Bosch wiper blades are good. I have them. I like them. Their only a few bucks more than value brands.


----------



## Captain Obvious (Jan 2, 2004)

200sxOuTKasT said:


> Rather odd to change your wiper blades when its spring and so close to summer now isn't it? Why not wait till fall/winter when you know it will rain for sure? The rain now is so mild now that even my crappy wipers can handle it, so yours should be able to as well or even better :thumbup: I'm only a state under, and when it rains here it pours, so it shouldn't be too different over there in Washington.
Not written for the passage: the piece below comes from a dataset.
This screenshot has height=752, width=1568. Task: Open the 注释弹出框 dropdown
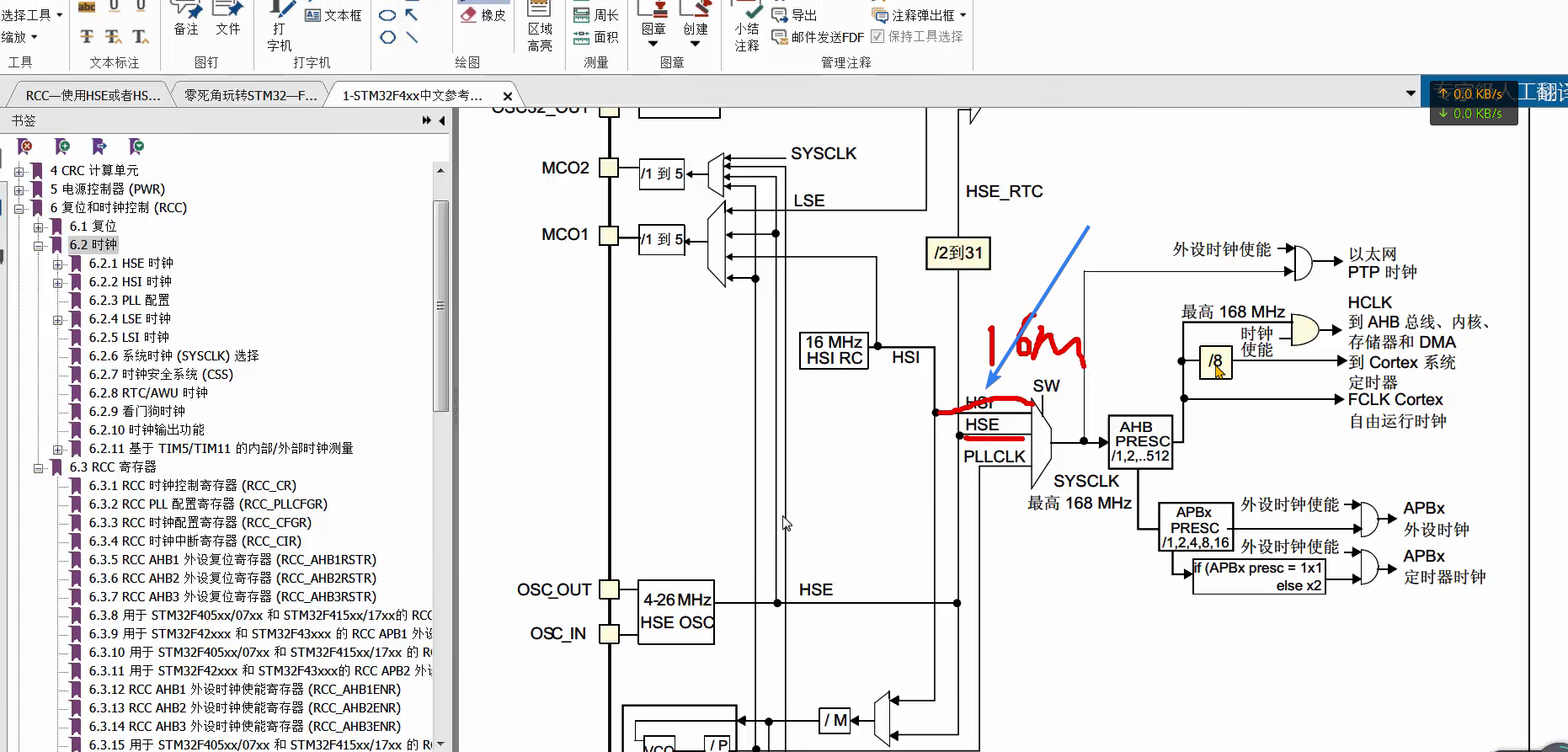963,15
well im right on the bay up by the border and it rains like everyday 
I would wait and thats why now when it rains I cant see
I would rather change them then now then drive blind so i change then now and it dont rain as much then they will still be good next winter.
and no my wipers are crap I might as well use a broom hanging out the window


----------



## Felonious Cat Stalker (May 1, 2002)

You should change them every 6 months, especially in rainy places or places with snow.

I don't know of anyone who has used the PIAA silicone blades, but I question whether they are worth the high price, up to 3x more than other wipers. A long while ago we had a discussion on wipers, and a guy got them as a gift, but said he wouldn't likely buy them with his own money, coinsidering the cost.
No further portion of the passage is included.